Séance «salon de coiffure» pour Inès, puis baignade tous ensemble avec Ahmad, qui nous prête au passage des palmes et des masques, les nôtres (à nous, les parents) étant soigneusement rangés au fond de notre garage, en France… Nos petits plongeurs sont ravis du spectacle, mais prennent peur en voyant des méduses, et c’en est fini de l’exploration sous-marine. Puisque c’est ça, nous invitons notre désormais copain à venir déjeuner «chez nous», les nuages ayant décidés de nous ôter le soleil. Il nous apporte sa pêche du matin, que nous dégustons avec plaisir.

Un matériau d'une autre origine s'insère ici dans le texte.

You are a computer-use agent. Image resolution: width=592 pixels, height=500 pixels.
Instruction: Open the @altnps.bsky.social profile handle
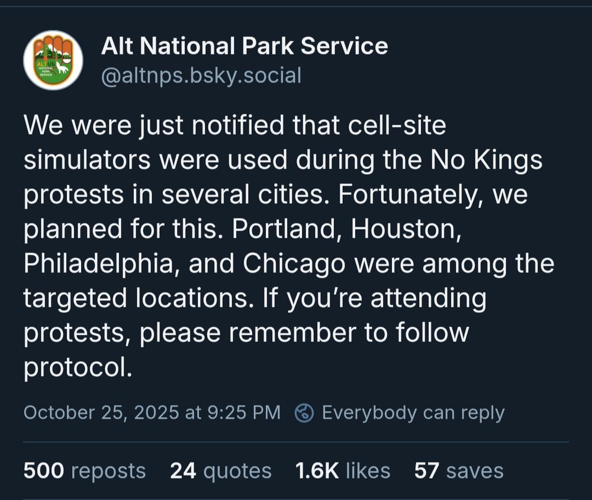[201, 75]
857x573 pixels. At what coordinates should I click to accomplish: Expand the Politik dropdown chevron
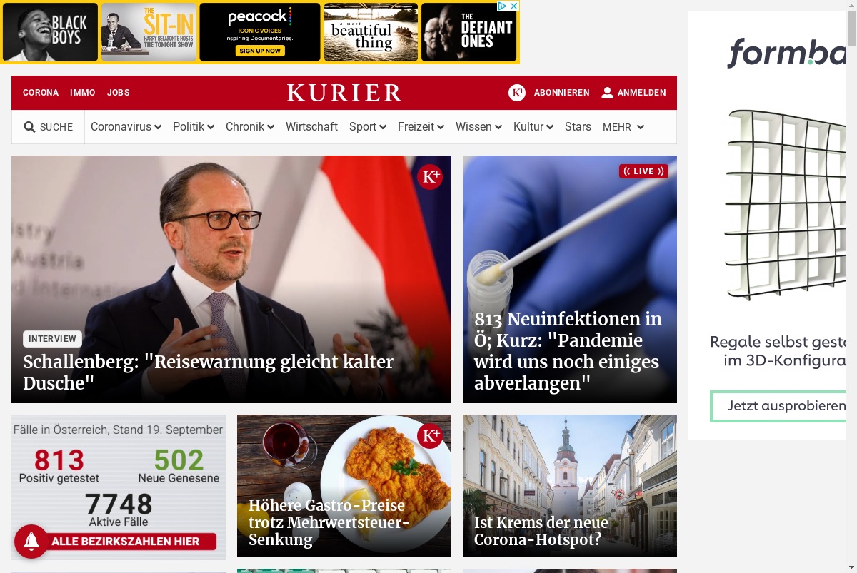click(210, 127)
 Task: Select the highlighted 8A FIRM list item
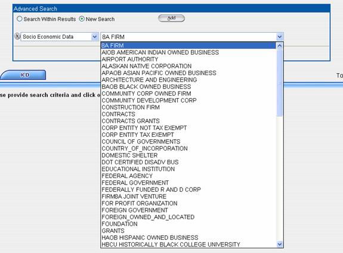pos(189,46)
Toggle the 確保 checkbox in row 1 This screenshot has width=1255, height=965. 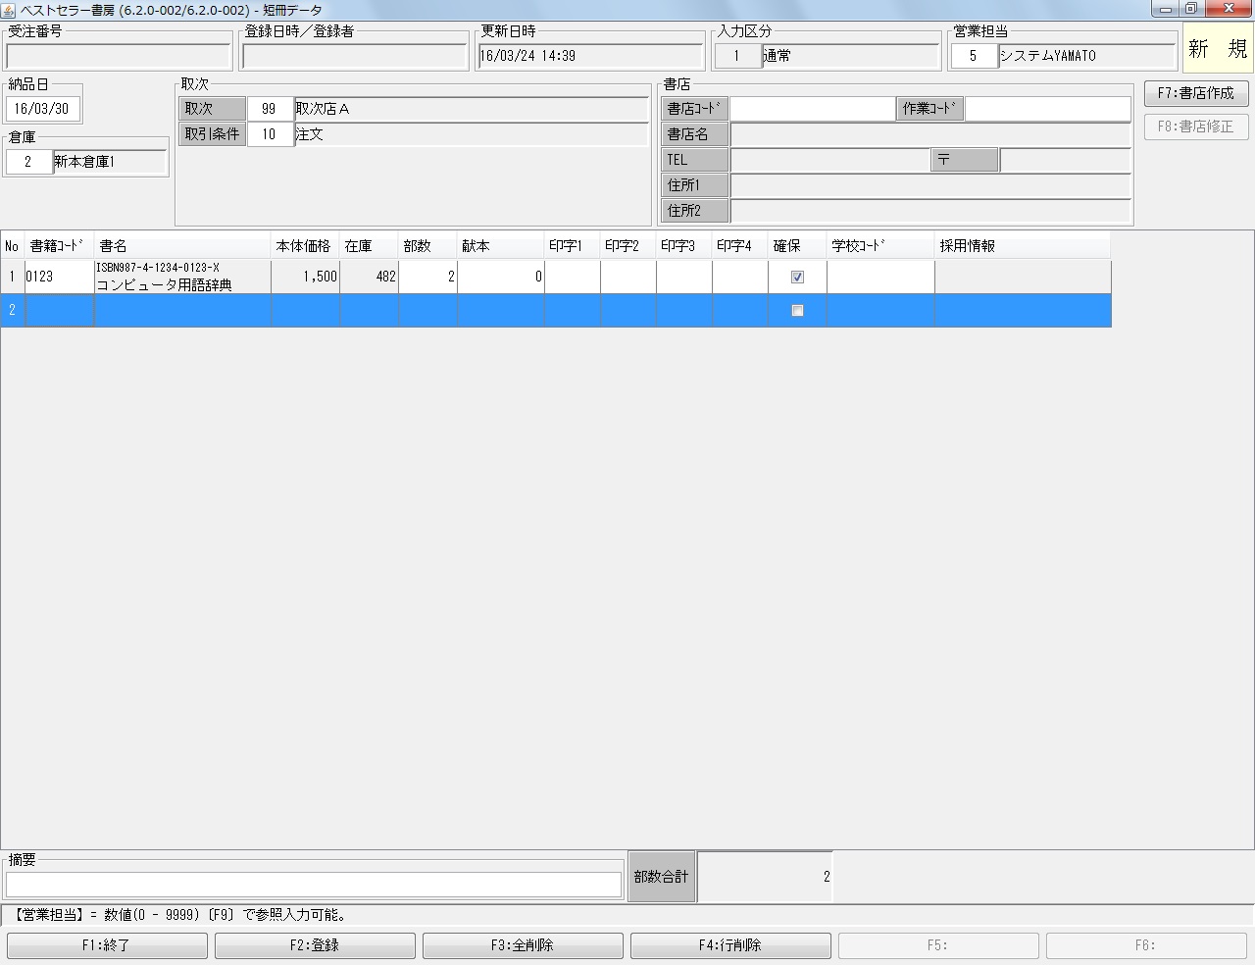[x=797, y=278]
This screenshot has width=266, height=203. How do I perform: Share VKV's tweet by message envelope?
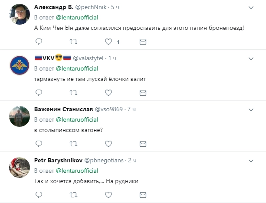click(x=143, y=92)
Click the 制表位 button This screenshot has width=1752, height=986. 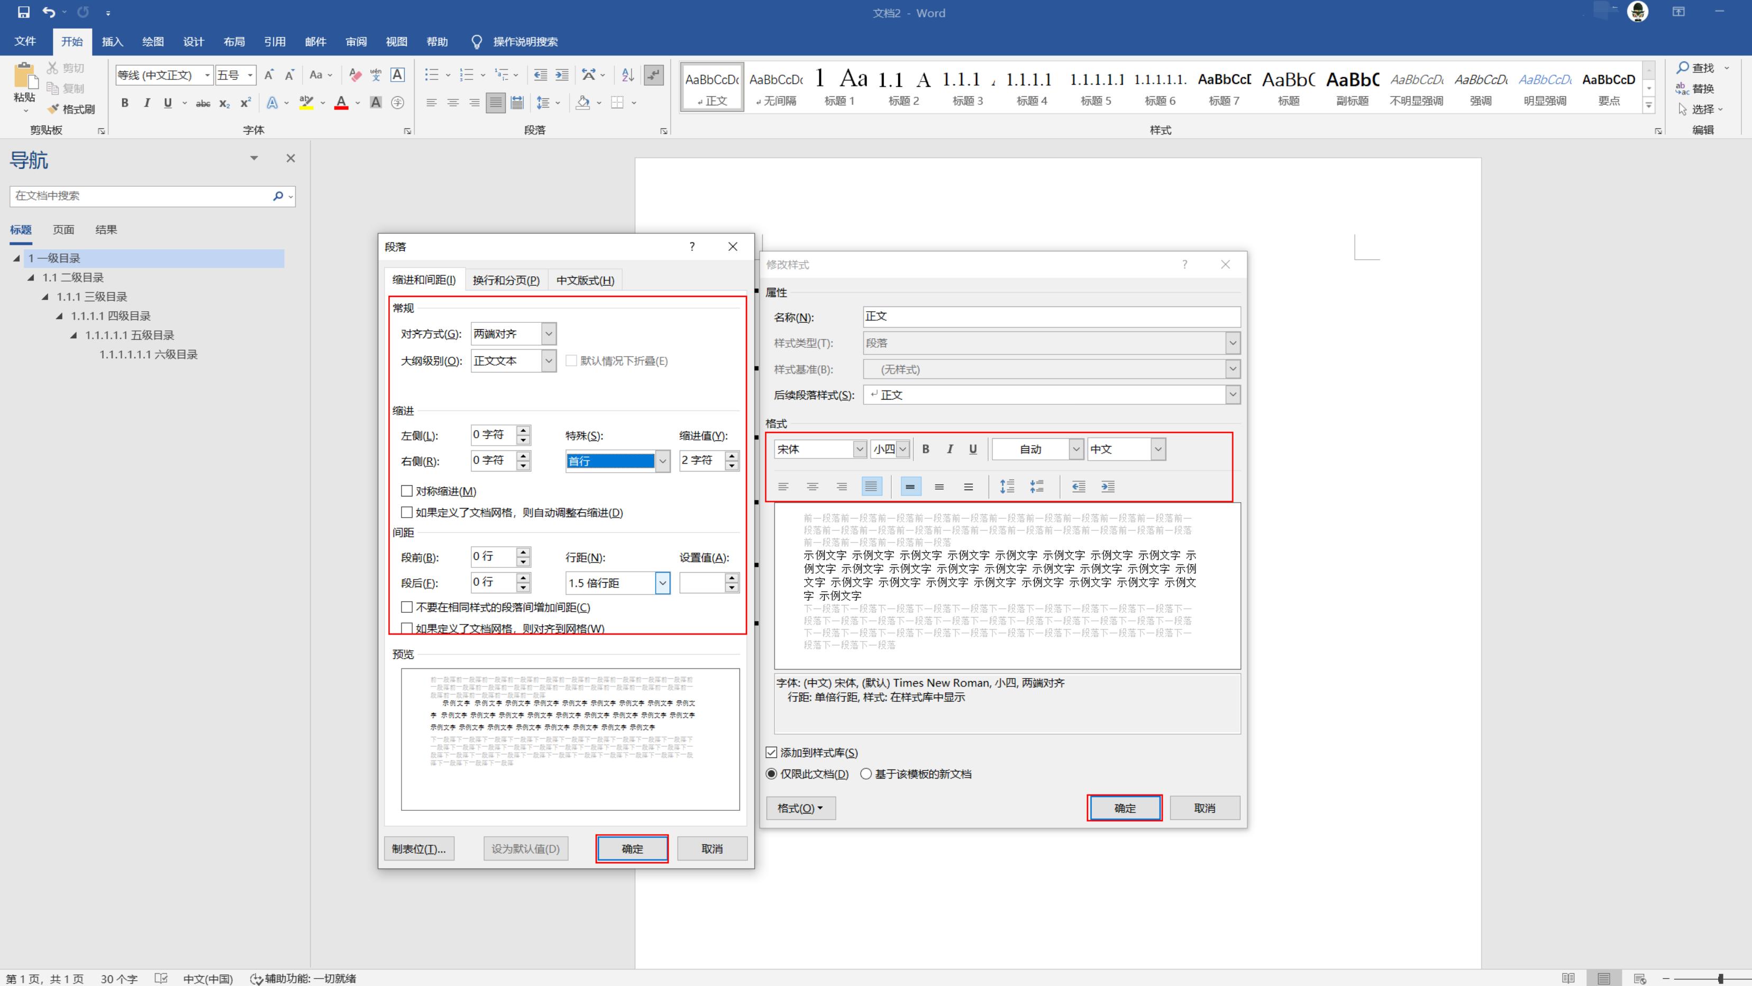click(418, 849)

    La fin de l’après-midi est beaucoup moins agréable, puisqu’elle consiste à retourner en ville pour glaner des informations sur les traversées en ferry entre Aqaba et Nuweïba, en Egypte : tout cela pour qu’au bout d’une heure de tarifs, horaires et explications diverses, Mohadanat, le guichetier apprenne à Sabine que c’est moins long et moins coûteux de traverser Israël au poste –frontière tout proche et de gagner ensuite l’Egypte par la route !). Ensuite nous allons récupérer nos bouteilles de gaz (pleines), passons déposer nos draps à la laverie et squattons dans une ruelle cracra où nous captons une connexion en wifi. Certes, c’est pratique. Après nos traditionnelles crêpes du dimanche, nous usons et abusons de cette connexion providentielle et nous couchons une fois de plus à point d’heure…

   

 
  Dernier jour à Aqaba : nous nous baladons dans les rues de cette charmante station balnéaire, au gré des souqs et des marchands de souvenirs. Alors que nous sommes intrigués par tous ces pains arabes qui arrivent par dizaines sur un tapis roulant à la grande boulangerie du centre-ville, un des employés nous emmène au sous-sol et nous montre les différentes étapes de fabrication de ces galettes dont nous raffolons et que nous dévorons chaque matin au petit-déjeuner. Nous faisons
aussi un tour sur la plage, bondée celle-là, du centre-ville. Au large, trois cargos attendent d’être admis au port. Des dizaines de pilotes de glass-boats (bateaux à fond de verre) tentent de nous vendre une excursion, mais nous, on les a vus en vrai, les poissons ! En retrait de la plage, on cultive des herbes aromatiques, des radis et des épinards dans de petites parcelles maraîchères de deux mètres sur trois, à
l’ombre des palmiers : c’est surprenant.

Nous allons aussi jusqu’au poste-frontière prendre des renseignements concernant les formalités d’entrée et de traversée d’Israël, puisque nous allons peut-être passer par là pour rentrer au bercail… Enfin, nous faisons le plein d’eau sur un chantier, puis le plein d’essence, avant de nous lancer sur la route du Wadi Araba, vers le Nord.


    La Mer Morte

    Bienven
ue à 400 mètres en-dessous du niveau de la mer ! Les majestueuses montagnes brun-rouge débaroulent dans cette immense étendue d’eau hyper salinisée (soixante-dix fois plus que la Méditerranée) où aucune vie n’est possible… Tous les accès à cette curieuse mer sont payants ; la plage municipale prodigue les tarifs les moins prohibitifs – tout de même 11 euros par personne ! – donc nous nous jetons à l’eau… Enfin, pas trop fort non plus, car il vaut mieux ne pas recevoir d’eau dans les yeux ou pire, boire la tasse : cela pourrait être fatal ! D’énormes concrétions de sel longent le rivage, ce qui ravit les enfants qui se mettent immédiatement «au travail» : ils s’inventent une usine de sel et construisent aussi des châteaux de sel (à défaut de sable, qui est absolument dégoûtant…), oubliant d’ailleurs d’aller tester la mystérieuse flottabilité de l’eau. C’est vrai que cela surprend de pouvoir garder mains et pieds hors de l’eau sans couler ! Nous pique-niquons ensuite sous un parasol, à l’instar des familles du coin venues passer la journée ici à farnienter, à s’enduire de boue curative ou à fumer la chicha (pipe à eau). Inès utilise le marc de nos cafés «arabes» pour peindre sur une pierre des motifs comme ceux que nous avons vus au Wadi Rum (cf.Nabatéens). Martin et Amélie imitent quant à eux un combat au glaive (de gladiateurs ?), le tout sous un soleil généreux.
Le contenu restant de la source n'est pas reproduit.